:: Required work ::
When you reach the line in the data below that contains "Task: Click the pin auto-hide icon", please start repeating lines exactly, and stop after the line that contains "Task: Collapse the", repeating nothing else.

Stored data entries
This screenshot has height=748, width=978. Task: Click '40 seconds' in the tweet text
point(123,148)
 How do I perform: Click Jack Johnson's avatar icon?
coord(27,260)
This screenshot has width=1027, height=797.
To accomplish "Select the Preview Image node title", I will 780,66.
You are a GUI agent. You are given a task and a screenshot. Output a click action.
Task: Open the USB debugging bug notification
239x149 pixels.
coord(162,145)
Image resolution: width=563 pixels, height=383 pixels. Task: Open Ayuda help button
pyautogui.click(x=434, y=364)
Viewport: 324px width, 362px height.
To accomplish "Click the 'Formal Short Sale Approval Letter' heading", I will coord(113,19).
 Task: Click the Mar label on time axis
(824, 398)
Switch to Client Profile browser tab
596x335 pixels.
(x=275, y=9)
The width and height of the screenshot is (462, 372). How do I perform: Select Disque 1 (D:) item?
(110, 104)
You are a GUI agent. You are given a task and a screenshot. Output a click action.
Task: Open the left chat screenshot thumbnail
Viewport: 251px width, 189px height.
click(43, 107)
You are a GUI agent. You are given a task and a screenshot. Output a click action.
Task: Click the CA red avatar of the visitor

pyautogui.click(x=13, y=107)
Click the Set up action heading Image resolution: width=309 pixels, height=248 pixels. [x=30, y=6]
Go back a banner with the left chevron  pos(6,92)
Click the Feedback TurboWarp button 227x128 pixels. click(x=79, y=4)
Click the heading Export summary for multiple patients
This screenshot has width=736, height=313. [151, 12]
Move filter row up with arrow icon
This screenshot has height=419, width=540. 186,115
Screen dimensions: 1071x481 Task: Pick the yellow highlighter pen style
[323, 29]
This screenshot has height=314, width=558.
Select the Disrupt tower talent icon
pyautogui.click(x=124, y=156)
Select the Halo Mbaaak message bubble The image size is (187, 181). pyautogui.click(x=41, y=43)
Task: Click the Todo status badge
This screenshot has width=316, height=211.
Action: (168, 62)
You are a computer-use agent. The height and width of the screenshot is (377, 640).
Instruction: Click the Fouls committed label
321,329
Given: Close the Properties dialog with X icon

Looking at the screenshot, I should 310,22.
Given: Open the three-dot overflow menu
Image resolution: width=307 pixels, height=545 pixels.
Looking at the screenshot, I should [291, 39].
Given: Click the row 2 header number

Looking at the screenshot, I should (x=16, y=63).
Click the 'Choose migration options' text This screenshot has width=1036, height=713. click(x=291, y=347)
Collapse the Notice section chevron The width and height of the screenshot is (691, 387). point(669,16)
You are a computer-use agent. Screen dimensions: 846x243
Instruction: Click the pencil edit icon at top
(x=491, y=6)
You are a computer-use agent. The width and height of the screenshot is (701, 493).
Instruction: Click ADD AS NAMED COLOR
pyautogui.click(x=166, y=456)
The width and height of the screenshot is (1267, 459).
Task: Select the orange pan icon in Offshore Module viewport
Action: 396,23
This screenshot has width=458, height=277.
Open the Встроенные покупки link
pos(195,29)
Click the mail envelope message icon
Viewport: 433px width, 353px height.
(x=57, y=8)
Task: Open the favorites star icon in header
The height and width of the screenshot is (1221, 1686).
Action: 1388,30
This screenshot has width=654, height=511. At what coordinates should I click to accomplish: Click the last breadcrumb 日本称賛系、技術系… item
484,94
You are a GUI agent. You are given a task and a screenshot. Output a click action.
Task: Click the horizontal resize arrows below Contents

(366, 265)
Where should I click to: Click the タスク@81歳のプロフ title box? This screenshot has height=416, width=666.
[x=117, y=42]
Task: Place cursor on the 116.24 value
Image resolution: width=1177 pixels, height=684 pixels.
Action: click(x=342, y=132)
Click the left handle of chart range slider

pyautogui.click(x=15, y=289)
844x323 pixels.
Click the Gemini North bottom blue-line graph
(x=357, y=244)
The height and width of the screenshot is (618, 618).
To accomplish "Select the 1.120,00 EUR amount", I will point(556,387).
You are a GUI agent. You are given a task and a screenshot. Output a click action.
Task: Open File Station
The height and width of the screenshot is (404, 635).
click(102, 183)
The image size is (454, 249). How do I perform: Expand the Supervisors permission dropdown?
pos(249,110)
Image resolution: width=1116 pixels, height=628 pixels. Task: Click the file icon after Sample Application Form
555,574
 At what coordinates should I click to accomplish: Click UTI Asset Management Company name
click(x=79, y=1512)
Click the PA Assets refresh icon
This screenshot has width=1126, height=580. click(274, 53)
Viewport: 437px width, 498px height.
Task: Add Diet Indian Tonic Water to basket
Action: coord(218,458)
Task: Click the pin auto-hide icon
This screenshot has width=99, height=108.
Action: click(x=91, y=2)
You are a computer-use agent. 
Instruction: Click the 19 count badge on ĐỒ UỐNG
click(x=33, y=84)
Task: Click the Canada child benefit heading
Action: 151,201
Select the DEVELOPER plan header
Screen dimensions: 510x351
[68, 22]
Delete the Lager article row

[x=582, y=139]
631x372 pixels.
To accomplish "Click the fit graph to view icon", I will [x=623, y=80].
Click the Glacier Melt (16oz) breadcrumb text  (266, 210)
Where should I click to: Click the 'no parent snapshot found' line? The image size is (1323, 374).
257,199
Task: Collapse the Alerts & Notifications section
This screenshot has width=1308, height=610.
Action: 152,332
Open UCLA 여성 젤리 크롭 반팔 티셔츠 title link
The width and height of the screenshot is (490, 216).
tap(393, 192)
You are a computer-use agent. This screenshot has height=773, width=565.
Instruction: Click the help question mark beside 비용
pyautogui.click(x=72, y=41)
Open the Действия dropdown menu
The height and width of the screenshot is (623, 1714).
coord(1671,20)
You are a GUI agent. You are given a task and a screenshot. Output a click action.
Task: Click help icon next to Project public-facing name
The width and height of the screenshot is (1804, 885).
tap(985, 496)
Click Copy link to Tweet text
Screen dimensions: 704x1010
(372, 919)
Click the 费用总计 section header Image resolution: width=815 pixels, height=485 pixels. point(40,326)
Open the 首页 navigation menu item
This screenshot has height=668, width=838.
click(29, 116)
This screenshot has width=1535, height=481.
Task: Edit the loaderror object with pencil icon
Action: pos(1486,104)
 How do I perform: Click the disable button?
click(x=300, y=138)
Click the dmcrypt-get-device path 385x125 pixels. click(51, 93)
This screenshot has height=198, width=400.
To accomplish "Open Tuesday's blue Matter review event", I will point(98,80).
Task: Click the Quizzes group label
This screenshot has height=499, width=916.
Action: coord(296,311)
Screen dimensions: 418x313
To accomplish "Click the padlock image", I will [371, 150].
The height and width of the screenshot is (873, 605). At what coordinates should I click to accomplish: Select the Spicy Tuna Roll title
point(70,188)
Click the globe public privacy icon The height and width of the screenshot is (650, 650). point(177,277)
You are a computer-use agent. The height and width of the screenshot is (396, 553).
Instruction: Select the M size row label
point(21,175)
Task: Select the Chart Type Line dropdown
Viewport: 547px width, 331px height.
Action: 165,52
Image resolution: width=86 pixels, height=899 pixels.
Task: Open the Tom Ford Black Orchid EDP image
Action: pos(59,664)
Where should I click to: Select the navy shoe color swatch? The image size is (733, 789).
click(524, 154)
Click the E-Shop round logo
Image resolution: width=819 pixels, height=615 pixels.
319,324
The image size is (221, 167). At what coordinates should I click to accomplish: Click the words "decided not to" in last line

:: Response to this exercise ::
Task: Click the pin auto-hide icon
This screenshot has width=99, height=108.
Action: click(x=91, y=2)
You are a computer-use agent. 
Instruction: Click the 19 count badge on ĐỒ UỐNG
click(x=33, y=84)
Task: Click the Canada child benefit heading
Action: 151,201
Select the DEVELOPER plan header
Screen dimensions: 510x351
[68, 22]
Delete the Lager article row

[x=582, y=139]
631x372 pixels.
To accomplish "Click the fit graph to view icon", I will [x=623, y=80].
Click the Glacier Melt (16oz) breadcrumb text  (266, 210)
Where should I click to: Click the 'no parent snapshot found' line? The image size is (1323, 374).
257,199
Task: Collapse the Alerts & Notifications section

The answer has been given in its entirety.